New research from the University of Pittsburgh and UPMC Hillman Cancer Center suggests that targeting the way immune cells absorb lactic acid could help reinvigorate exhausted T cells, enhancing their ability to fight cancer. The study, published in Nature Immunology, shows that blocking the protein responsible for transporting lactic acid into T cells not only improves the function of T cells cells but also improved tumor control in mouse models of cancer.
Exhausted T cells are a significant challenge in cancer immunotherapy. Previous research has shown that the tumor microenvironment (TME), filled with high levels of metabolic byproducts like lactic acid, contributes to T cell exhaustion. However, the exact role of lactic acid in this process has remained unclear.
The new study has uncovered that lactic acid, a metabolic waste product of tumor cells, is consumed by T cells, which saps their energy and ability to fight tumors. By blocking the protein that is responsible for importing lactic acid into T cells, the researchers were able to rejuvenate exhausted immune cells.
“Blocking access to inhibitory metabolites is a completely new take on how we can reinvigorate the immune system,” said senior author Greg Delgoffe, PhD, professor of immunology at Pitt and director of the Tumor Microenvironment Center at UPMC Hillman. “We often think of exhausted T cells as being useless, but this study shows that we can actually get juice out of these cells by blocking the negative effects of the tumor microenvironment.”
The team’s experiments focused on a class of proteins known as solute carriers, which are responsible for transporting various metabolites, including lactic acid, into cells. First author Ronal Peralta, PhD, a postdoctoral fellow in Delgoffe’s lab, found that MCT11, a solute carrier that imports lactic acid, was significantly upregulated in exhausted T cells compared to less exhausted, progenitor T cells. This led the researchers to hypothesize that lactic acid could be contributing to T cell dysfunction.
When the team deleted the gene encoding MCT11 or blocked the protein with a monoclonal antibody, the T cells ingested less lactic acid and showed improved tumor control in mouse models of melanoma, colorectal carcinoma, and head and neck cancer.
“When we get rid of MCT11, there’s no difference in the expression of coinhibitory receptors on T cells,” Delgoffe said. “They’re still technically exhausted, but they behave as functional T cells because we cut off the tap of this bad metabolite, lactic acid.”
In their animal models, the MCT11 monoclonal antibody not only promoted tumor clearance on its own but was even more effective when combined with an immune checkpoint inhibitor, anti-PD1. This combination therapy could be a promising new approach for improving the efficacy of existing immunotherapies.

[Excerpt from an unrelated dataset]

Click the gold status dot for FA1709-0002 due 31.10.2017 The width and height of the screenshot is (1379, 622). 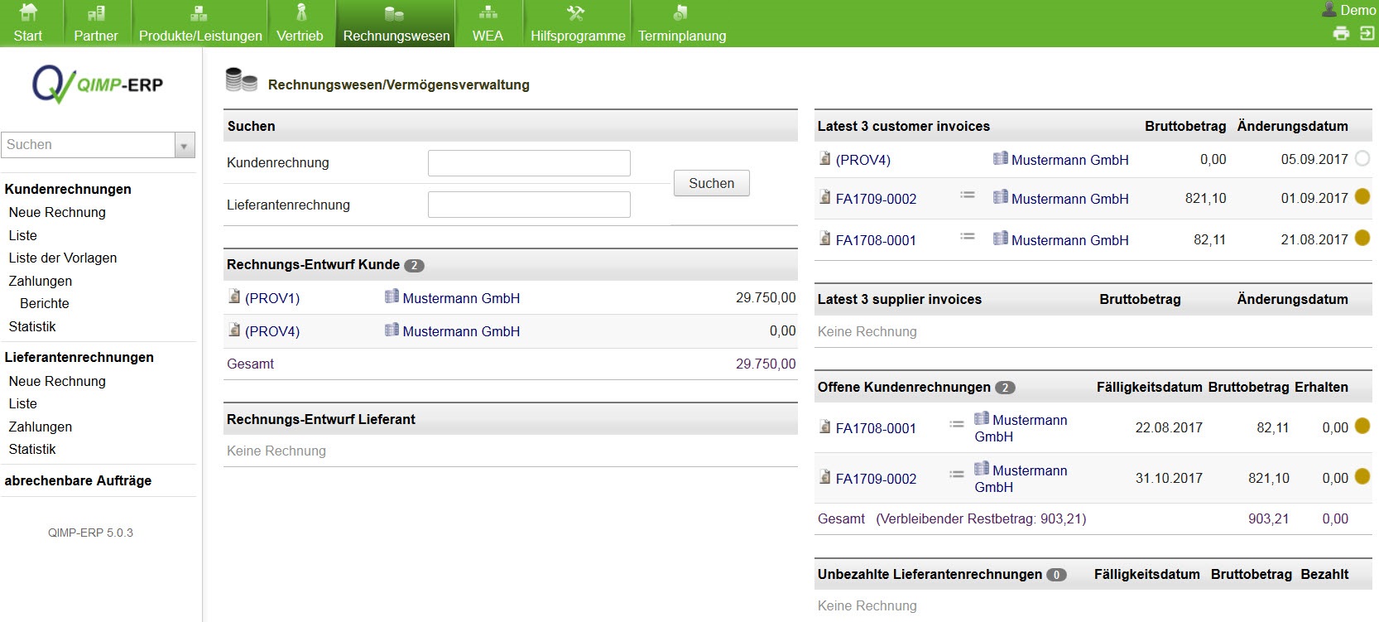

The researchers believe that MCT11 is an attractive therapeutic target because it is almost exclusively expressed in exhausted T cells, which are concentrated within tumors. This makes it a potentially more selective and targeted treatment option compared to other immunotherapies, such as anti-PD1, which affect T cells throughout the body and may cause more widespread side effects.
“This research is really exciting because it’s proof-of-concept that targeting how T cells interact with metabolites in their environment can promote better outcomes in cancer,” said Peralta. “It opens the door for exploring how we can go after other targets in immune cells for treating cancer and many other diseases.”
The research team is now working to optimize the MCT11 antibody for use in human clinical trials. They hope that targeting MCT11 could provide a more effective and less toxic alternative to current immunotherapies.